Tekmeler

846 96 33
                                    

"Ashton?"

Adını seslenmemle göz göze geldik. Yorgun ve uykulu gözüküyordu. Gözlerinin içinde her zaman var olan ışık kaybolmuş, bana aramıza bir duvar örmüş gibi bakıyordu.

"Bana neden haber vermedin?" dediğinde kapıyı tutan elim kontrolünü kaybederek yana doğru sallanmaya başladı.

"Sen- ne diyorsun? Ney haberi?"

"Bilmiyormuş gibi mi yapacaksın, Ashley?" dediğinde içeri girerek bana doğru yürümeye başlamıştı. "Neden sadece aldırmadın ki?" Bana yaklaşırken istemsizce gerilemeye başlamıştım. Onu daha önce hiç böyle görmemiştim.

"Aramadın bile..." diye hala umutsuzca konuşmaya devam ediyordu. Kalbimin hızlanmasını hissederek şaşkınlık ve korku içine yüzdüğümü hissediyordum. Kelimelerimi toparlamaya çalışarak, "Ashton- Ben... Bilmiyorum- sen- başka bir ülkedeydin- düşünmedim." dedim.

Ne diyeceğimi bilemez bir halde ona bakmayı sürdürürken bir hışımla arkasını döndü ve içinde bir sorunu çözermişçesine kendi kendine mırıldanmaya başladı. Dediklerini anlamıyordum ama sanırım ona haber vermem gerektiğini, arasaydım durumun böyle olmayacağını, şimdi ise yapacak başka bir şey olmaması hakkında söyleniyordu.

"Ashley."

Adımı duymamla ona baktıysam da hala salonda hızlı bir şekilde dolanarak olanları anlamlandırmaya çalışıyordu. Ona seslenmeme rağmen beni duymuyordu. Adını bağırdığımda durdu ve bana doğru gelmeye başladı.

"Ashley."

Gözlerinde gördüğüm ışığın mutluluktan çok uzak bir yansıma olduğunu fark ettiğimde karşımda durmuş ve bir şey söylemek istercesine bana bakıyordu. Gözlerimi yüzünü inceleyerek ağzına kaydırdığımda yavaşça dudaklarını araladı.

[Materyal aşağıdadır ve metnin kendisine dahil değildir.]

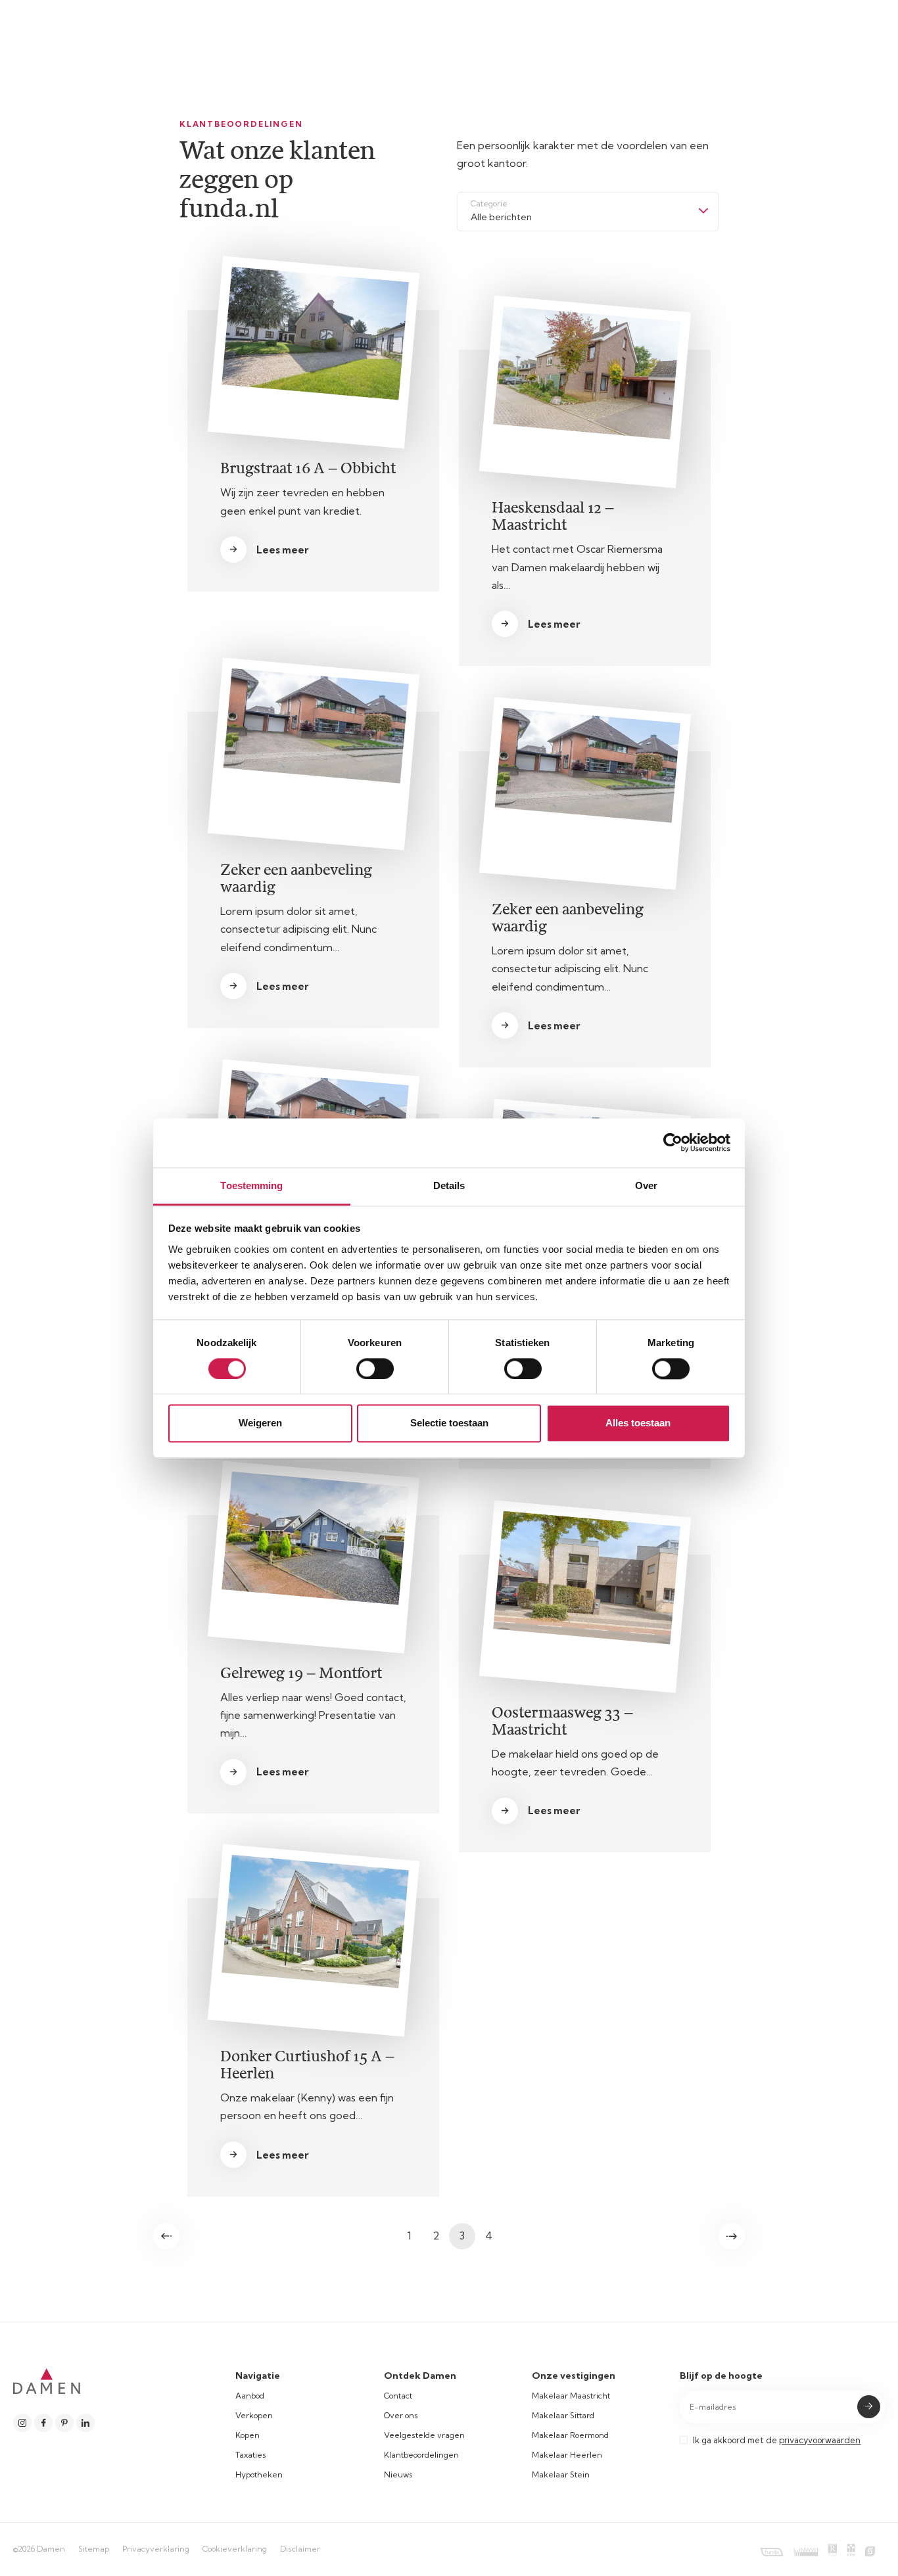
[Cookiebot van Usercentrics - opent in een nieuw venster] (672, 1142)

"Beni hayal kırıklığına uğrattın, Ashley."

"Ashley! Uyan!"

*

Sırt üstü yattığım yatağımda doğrulmamla yanıma oturmuş bana seslenen Lois'i görmem bir oldu. Odadaki hava yetersizmiş gibi derin şekilde nefes almaya çalışıyor ve kaybettiğim gerçekliğimi bulmaya çalışıyordum. Ağır çekimdeymiş gibi şakağımdan süzülen bir kaç ter damlasının varlığını hissetmemle giydiğim geceliğin su içinde kaldığını fark ettim.

"Tatlım. İyi misin?"

Somut varlığının kanıtına ihtiyacım varmış gibi ona doğru uzanarak elini tutmak istedim, "Lois...."

"Lois... Rüyaymış."

"Bitti bebeğim. Uyandın." Ona bakmamı sağlayarak dikkatimi dağıttı ve, "Duşa girmek ister misin? Tekrar böyle uyuma." Kelimelerimi toparlayamadığımdan onu kafamı sallayarak onayladım ve yataktan çıkmama yardım ederek, banyoya kadar bana eşlik etti.

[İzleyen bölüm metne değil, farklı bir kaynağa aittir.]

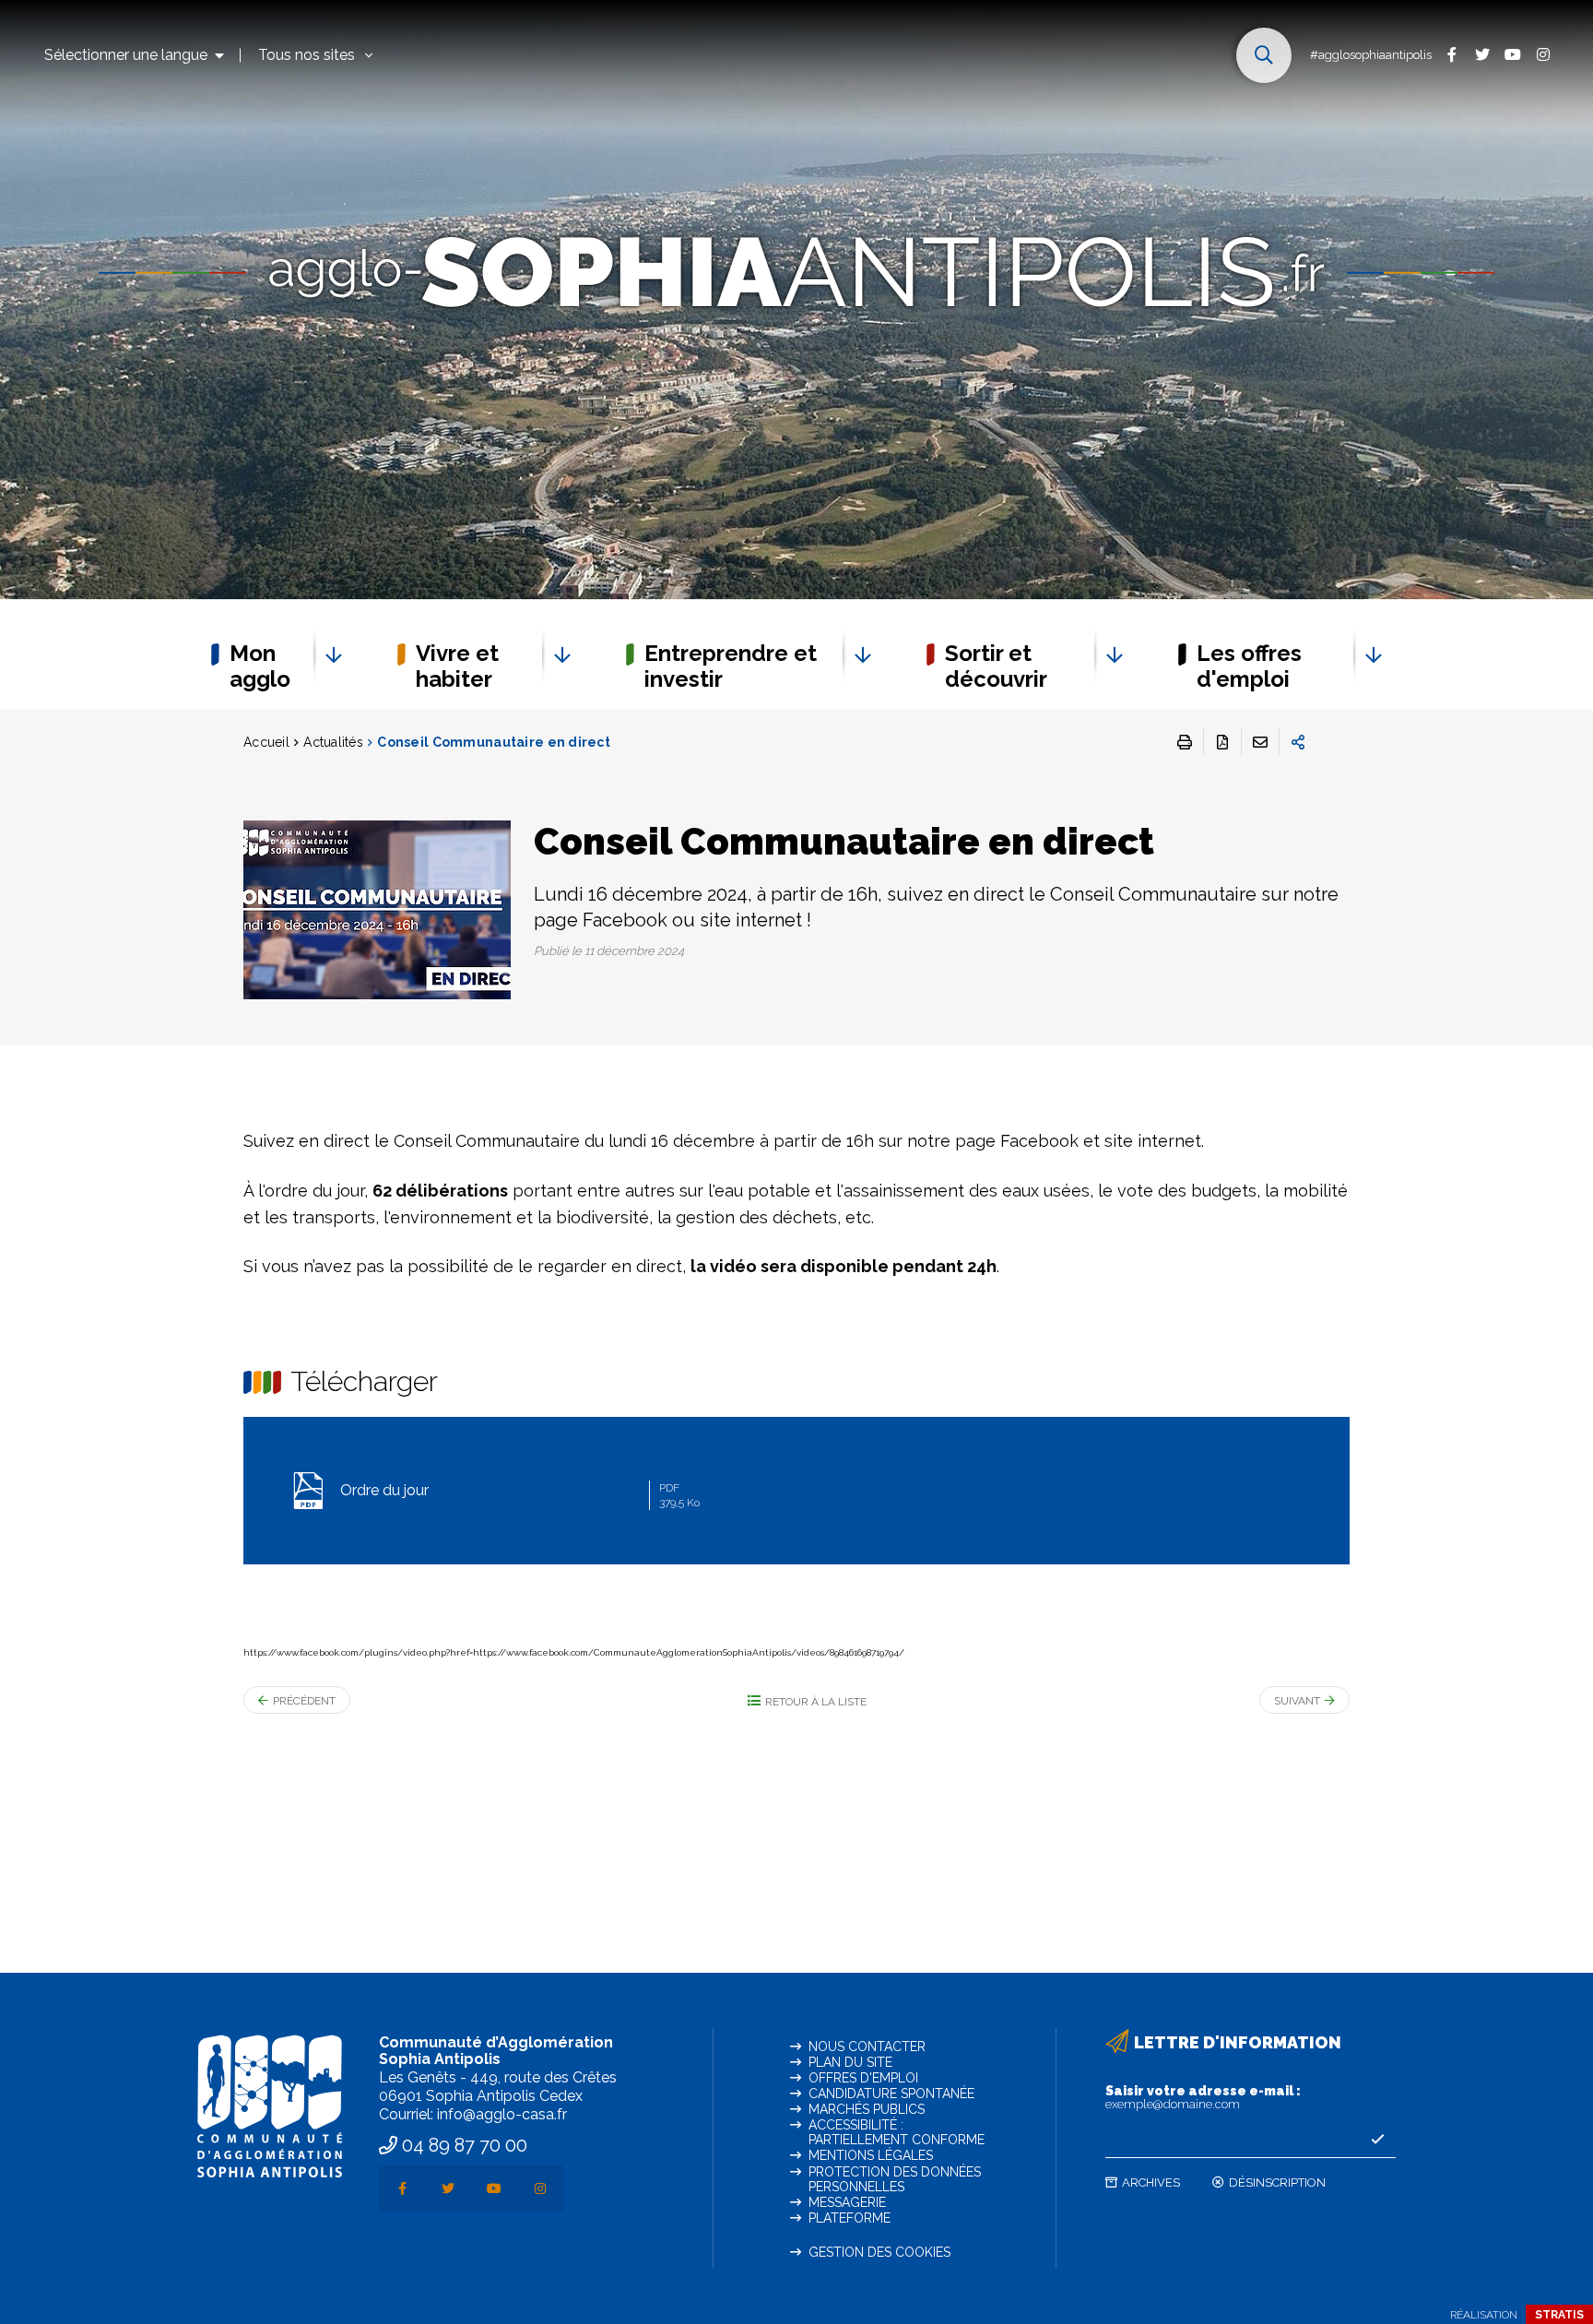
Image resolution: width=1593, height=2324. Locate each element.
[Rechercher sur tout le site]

Banyoda beni yalnız bıraktığında üzerimdeki gecelikten kurtuldum ve kendimi suyun altına bıraktım. Sıcak suyun tenime değmesiyle gözlerimi kapattım ve sıkıntının üzerimden akıp gitmesini istedim. Gözlerimi kapatmamla kapıyı açtığım anda Ashton ile göz göze geldiğimiz sahne aklımda canlandı. Bütün rüya bilinçaltımın bir oyunuydu ama çok gerçek hissettirmişti.

Neden bana haber vermedin, diyordu. Ona nasıl haber verebilirim ki? Kısa bir mesajla; selam, ben hamileyim! Umarım her şey yolundadır:), diyerek mi?

Arayarak mı? Bütün bunlardan önce telefon numarasına bende olması gerekirdi, tabii.

Özellikle ona haber vermemeyi düşünmemiştim ki, bunu istememiştim bile. Aslına bakarsan bu konu üzerine kafamı çok yormamıştım bile... Yine de şu an için ona ulaşmakla kafamı yormak istemiyordum.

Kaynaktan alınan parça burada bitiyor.